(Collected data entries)

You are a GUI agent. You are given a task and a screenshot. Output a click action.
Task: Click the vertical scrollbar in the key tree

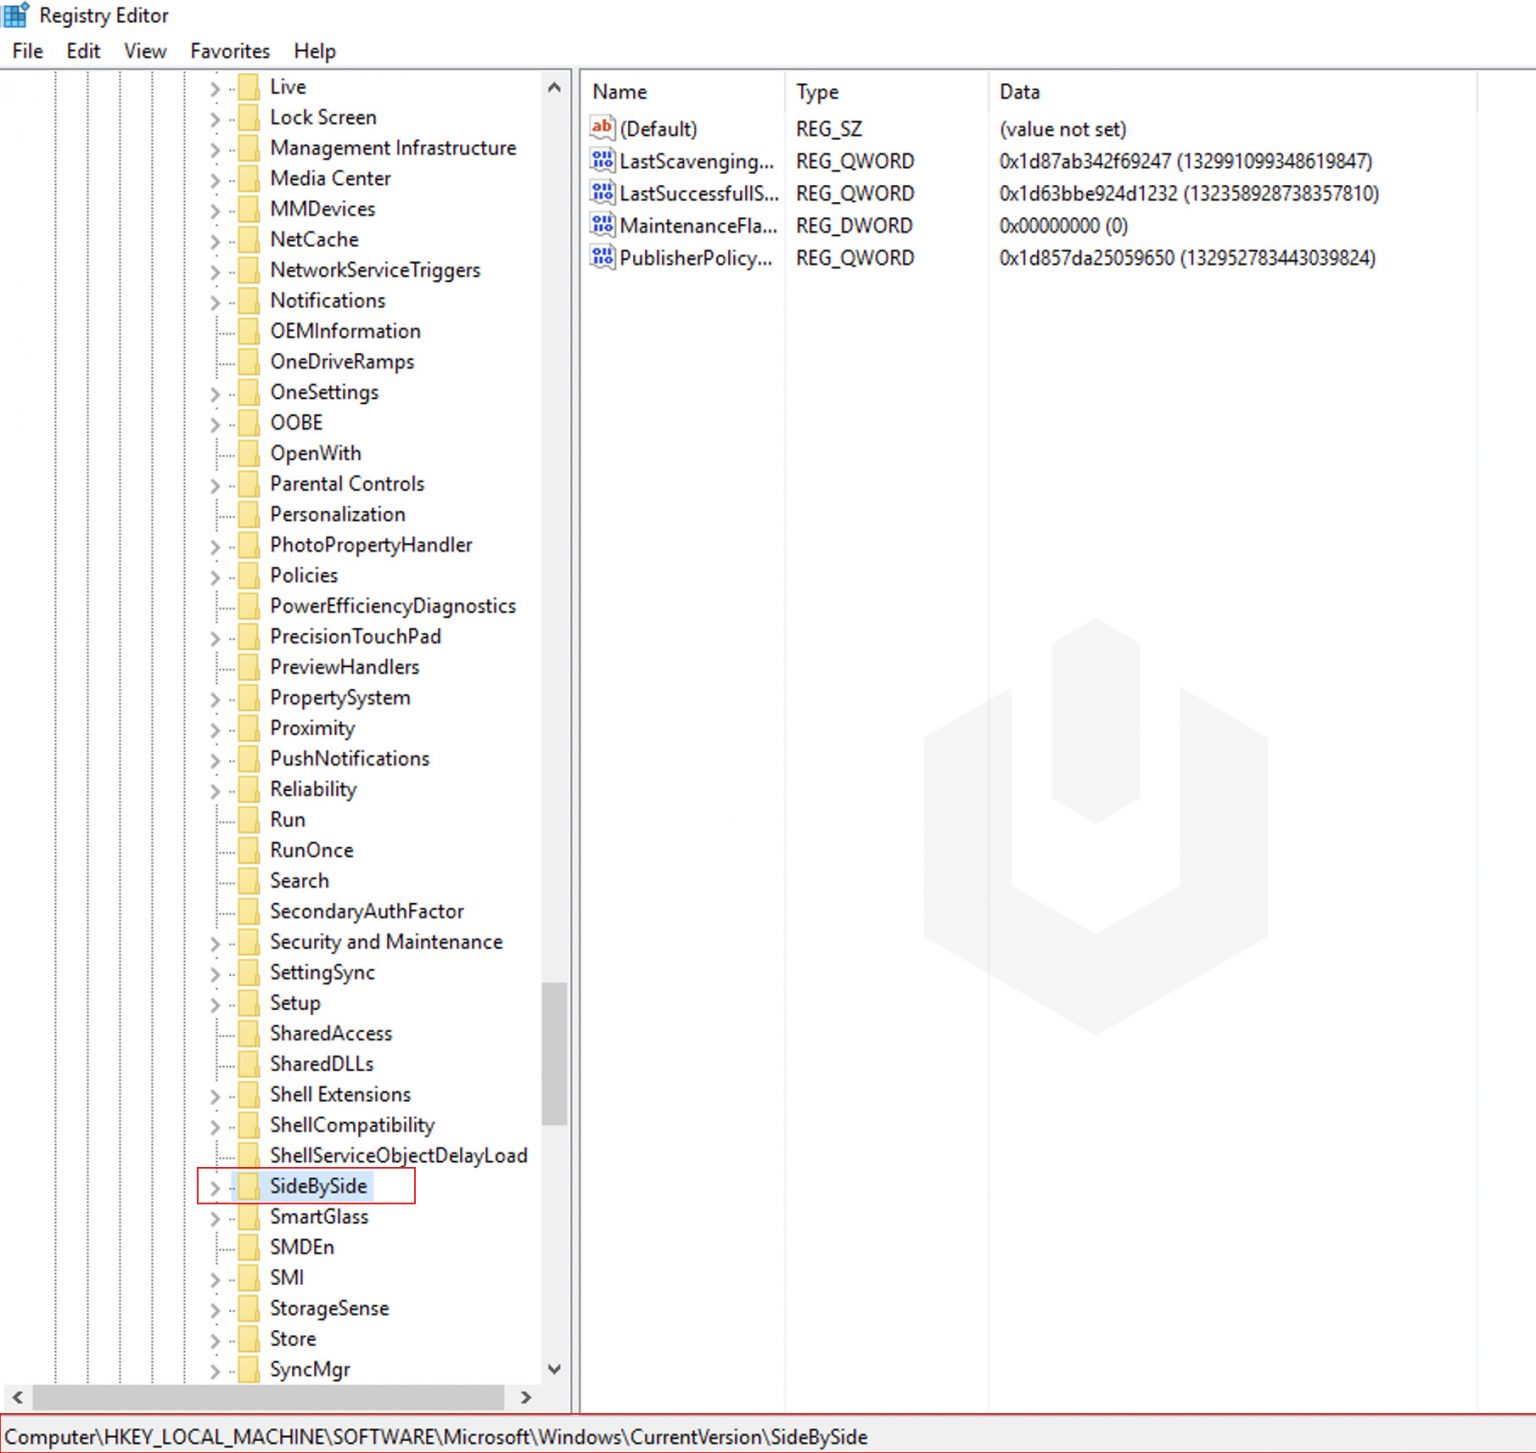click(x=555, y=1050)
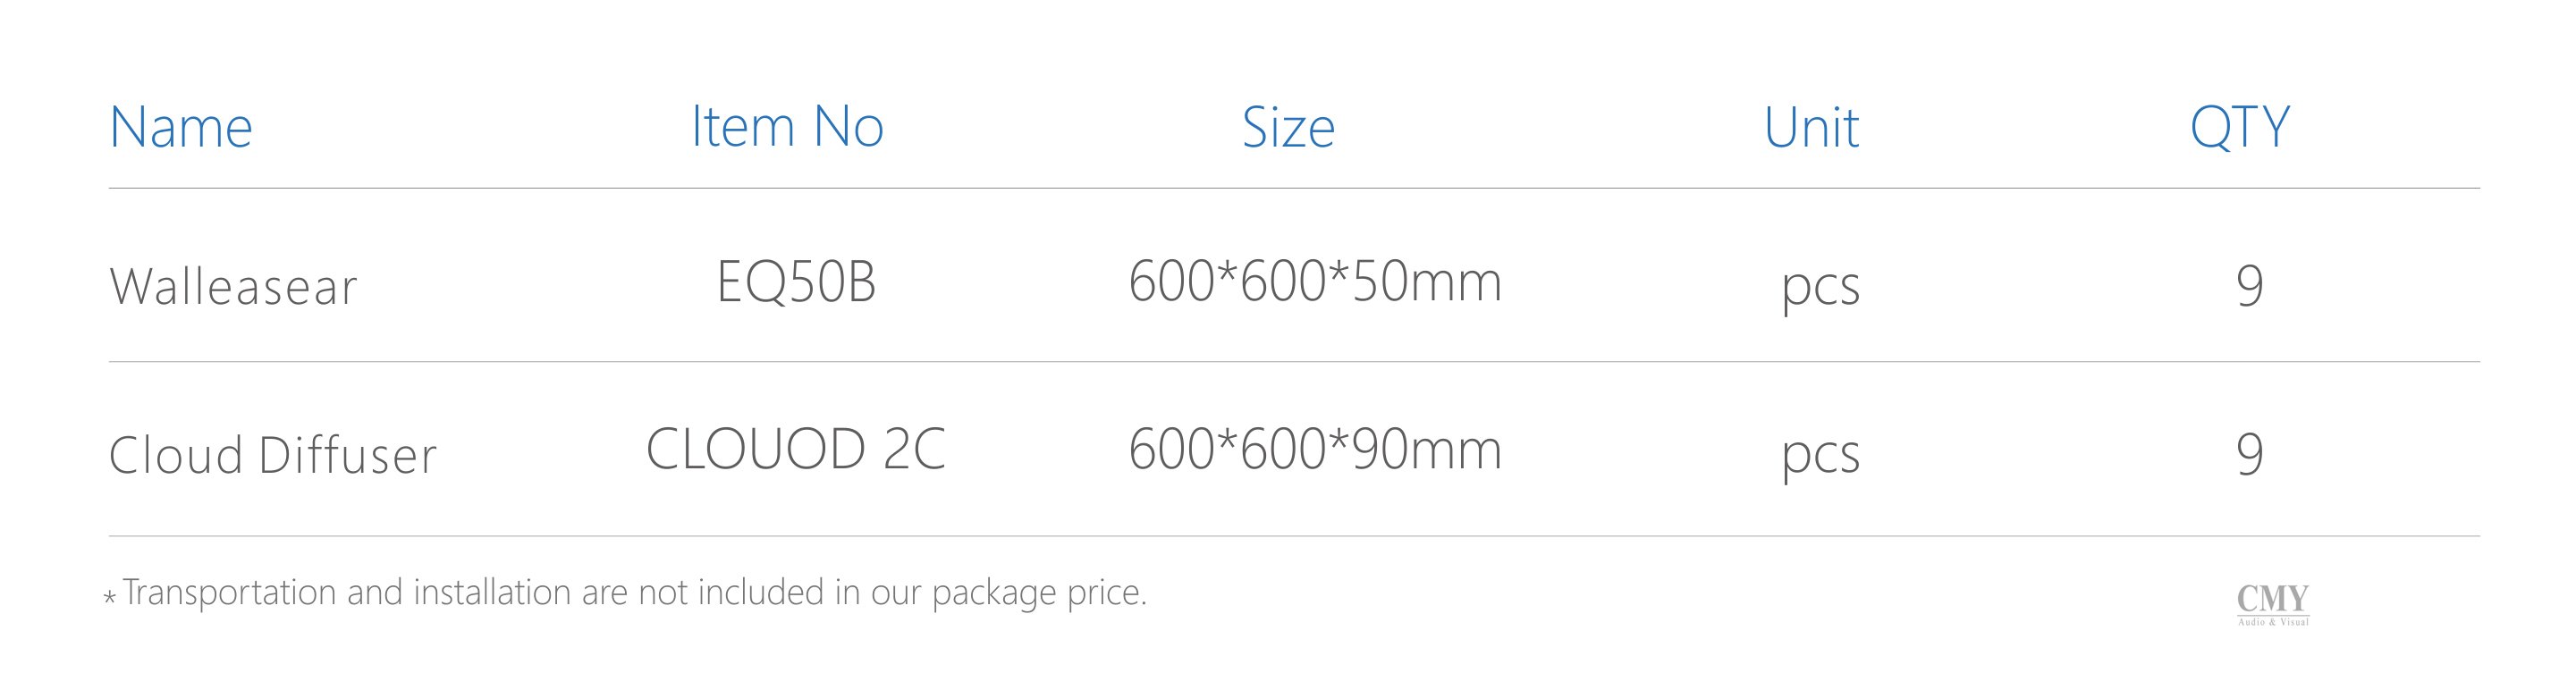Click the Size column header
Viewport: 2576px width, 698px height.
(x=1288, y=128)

■ Activity
The expected result is every record above, word for word, with no pictures in it.

■ Response
You are a GUI agent. You are given a task and a screenshot. Output a click action.
Task: Click the vertical scrollbar in the key tree

click(x=555, y=1050)
Click the Size column header
Viewport: 2576px width, 698px height.
(x=1288, y=128)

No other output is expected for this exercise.